> **Description of the task**: Find every line in the records below that holds the word "card", and copy it out.

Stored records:
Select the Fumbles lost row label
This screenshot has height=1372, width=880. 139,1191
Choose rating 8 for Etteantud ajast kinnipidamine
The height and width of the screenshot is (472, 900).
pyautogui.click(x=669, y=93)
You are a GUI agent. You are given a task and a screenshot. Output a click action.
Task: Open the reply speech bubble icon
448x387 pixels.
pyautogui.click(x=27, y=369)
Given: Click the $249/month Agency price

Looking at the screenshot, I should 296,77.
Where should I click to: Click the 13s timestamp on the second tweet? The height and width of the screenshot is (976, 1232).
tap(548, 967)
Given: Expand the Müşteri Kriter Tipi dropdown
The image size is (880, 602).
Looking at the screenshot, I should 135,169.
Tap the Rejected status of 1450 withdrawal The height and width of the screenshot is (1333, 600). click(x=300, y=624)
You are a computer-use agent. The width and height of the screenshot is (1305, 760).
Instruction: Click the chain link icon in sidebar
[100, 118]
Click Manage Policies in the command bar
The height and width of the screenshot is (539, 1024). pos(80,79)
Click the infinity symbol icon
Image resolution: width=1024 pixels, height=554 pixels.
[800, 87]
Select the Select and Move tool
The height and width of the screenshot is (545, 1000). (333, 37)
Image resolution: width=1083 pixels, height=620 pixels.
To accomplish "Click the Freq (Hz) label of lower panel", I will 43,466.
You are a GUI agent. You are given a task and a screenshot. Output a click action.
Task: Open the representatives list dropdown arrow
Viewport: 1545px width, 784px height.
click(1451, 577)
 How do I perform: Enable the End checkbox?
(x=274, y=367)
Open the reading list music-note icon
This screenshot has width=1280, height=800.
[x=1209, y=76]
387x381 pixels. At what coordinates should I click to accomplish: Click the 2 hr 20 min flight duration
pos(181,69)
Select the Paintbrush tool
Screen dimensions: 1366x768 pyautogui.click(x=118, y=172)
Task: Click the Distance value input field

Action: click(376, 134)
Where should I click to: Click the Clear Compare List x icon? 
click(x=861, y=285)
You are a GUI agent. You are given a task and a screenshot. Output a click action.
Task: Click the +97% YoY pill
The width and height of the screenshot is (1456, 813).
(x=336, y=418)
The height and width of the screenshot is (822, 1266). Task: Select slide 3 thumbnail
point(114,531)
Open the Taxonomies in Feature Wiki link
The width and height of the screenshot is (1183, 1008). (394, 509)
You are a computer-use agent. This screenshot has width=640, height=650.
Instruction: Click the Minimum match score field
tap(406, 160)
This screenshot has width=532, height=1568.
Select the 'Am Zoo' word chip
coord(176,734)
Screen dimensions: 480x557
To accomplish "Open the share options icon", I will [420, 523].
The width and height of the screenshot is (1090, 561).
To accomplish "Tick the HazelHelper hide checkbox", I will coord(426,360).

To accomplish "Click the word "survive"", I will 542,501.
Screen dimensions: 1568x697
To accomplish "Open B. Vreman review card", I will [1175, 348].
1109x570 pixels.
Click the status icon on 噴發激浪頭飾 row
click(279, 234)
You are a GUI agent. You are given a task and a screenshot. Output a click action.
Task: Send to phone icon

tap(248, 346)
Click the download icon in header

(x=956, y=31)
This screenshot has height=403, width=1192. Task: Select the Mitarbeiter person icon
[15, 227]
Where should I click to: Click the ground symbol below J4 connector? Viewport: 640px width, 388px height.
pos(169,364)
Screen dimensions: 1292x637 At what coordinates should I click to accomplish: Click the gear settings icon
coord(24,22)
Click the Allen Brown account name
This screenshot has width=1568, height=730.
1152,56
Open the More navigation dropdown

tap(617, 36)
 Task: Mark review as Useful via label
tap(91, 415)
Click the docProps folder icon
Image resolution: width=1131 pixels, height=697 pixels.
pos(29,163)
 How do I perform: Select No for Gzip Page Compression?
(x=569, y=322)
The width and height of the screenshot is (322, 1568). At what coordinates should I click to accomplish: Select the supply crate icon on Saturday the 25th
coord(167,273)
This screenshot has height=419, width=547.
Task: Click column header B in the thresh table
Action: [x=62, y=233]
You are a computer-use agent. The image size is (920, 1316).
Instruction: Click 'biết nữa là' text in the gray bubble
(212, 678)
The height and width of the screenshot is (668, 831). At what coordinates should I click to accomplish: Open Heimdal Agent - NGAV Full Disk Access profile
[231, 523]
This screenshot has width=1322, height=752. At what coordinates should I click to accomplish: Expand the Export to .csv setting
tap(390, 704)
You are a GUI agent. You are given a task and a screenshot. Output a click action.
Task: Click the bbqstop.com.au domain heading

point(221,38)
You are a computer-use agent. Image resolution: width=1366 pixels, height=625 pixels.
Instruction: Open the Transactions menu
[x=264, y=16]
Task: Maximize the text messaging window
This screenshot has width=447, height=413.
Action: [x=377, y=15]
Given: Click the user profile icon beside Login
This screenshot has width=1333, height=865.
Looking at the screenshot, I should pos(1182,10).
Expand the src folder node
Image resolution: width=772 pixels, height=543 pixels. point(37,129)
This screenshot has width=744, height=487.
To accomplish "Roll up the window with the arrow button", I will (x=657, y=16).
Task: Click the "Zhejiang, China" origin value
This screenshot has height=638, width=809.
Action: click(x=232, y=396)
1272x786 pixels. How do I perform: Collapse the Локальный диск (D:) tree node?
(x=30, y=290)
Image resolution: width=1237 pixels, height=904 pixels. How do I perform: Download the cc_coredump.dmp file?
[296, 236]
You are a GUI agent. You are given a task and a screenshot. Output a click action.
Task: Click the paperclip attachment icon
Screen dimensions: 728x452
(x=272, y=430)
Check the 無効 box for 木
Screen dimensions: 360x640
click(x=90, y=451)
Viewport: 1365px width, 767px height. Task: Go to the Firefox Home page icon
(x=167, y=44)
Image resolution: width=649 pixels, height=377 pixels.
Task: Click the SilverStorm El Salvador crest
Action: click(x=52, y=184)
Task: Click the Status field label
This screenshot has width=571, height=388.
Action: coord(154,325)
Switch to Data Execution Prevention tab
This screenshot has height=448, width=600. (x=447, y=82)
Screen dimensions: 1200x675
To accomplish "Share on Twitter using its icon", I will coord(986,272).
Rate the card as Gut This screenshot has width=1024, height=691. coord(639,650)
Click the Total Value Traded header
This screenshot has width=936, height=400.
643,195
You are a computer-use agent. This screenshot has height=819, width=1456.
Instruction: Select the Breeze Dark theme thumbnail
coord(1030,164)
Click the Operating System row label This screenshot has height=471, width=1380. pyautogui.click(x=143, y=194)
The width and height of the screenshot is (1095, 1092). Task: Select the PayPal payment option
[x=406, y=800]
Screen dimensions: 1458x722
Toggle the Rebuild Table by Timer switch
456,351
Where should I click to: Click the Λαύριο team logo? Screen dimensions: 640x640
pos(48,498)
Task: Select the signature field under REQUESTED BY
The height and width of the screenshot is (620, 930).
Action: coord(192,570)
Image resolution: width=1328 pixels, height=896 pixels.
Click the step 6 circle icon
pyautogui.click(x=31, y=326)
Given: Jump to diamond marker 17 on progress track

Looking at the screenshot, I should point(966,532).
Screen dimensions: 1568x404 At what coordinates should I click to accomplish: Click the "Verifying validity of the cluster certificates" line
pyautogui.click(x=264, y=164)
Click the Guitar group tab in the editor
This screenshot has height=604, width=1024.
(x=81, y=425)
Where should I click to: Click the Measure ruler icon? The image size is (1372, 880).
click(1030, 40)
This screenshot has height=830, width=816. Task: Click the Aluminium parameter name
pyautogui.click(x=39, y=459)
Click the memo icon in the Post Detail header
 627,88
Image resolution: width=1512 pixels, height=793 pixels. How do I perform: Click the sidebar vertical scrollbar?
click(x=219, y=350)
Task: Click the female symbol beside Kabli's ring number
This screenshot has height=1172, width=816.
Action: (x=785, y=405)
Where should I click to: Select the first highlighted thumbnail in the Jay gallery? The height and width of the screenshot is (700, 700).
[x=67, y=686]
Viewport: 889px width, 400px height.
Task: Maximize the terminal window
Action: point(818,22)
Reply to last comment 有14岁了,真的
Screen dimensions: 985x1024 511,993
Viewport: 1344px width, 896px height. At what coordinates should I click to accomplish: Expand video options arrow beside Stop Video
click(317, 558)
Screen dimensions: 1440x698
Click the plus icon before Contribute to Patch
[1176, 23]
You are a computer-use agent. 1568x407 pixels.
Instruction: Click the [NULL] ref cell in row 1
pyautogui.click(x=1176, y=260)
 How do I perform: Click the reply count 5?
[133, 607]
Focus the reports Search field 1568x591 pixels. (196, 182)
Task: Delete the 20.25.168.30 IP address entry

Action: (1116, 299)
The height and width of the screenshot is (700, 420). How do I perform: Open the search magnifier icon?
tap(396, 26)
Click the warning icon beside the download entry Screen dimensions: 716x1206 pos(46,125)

> **Reply to the exercise**:
To accomplish "Open B. Vreman review card", I will [1175, 348].
Rate the card as Gut This screenshot has width=1024, height=691. coord(639,650)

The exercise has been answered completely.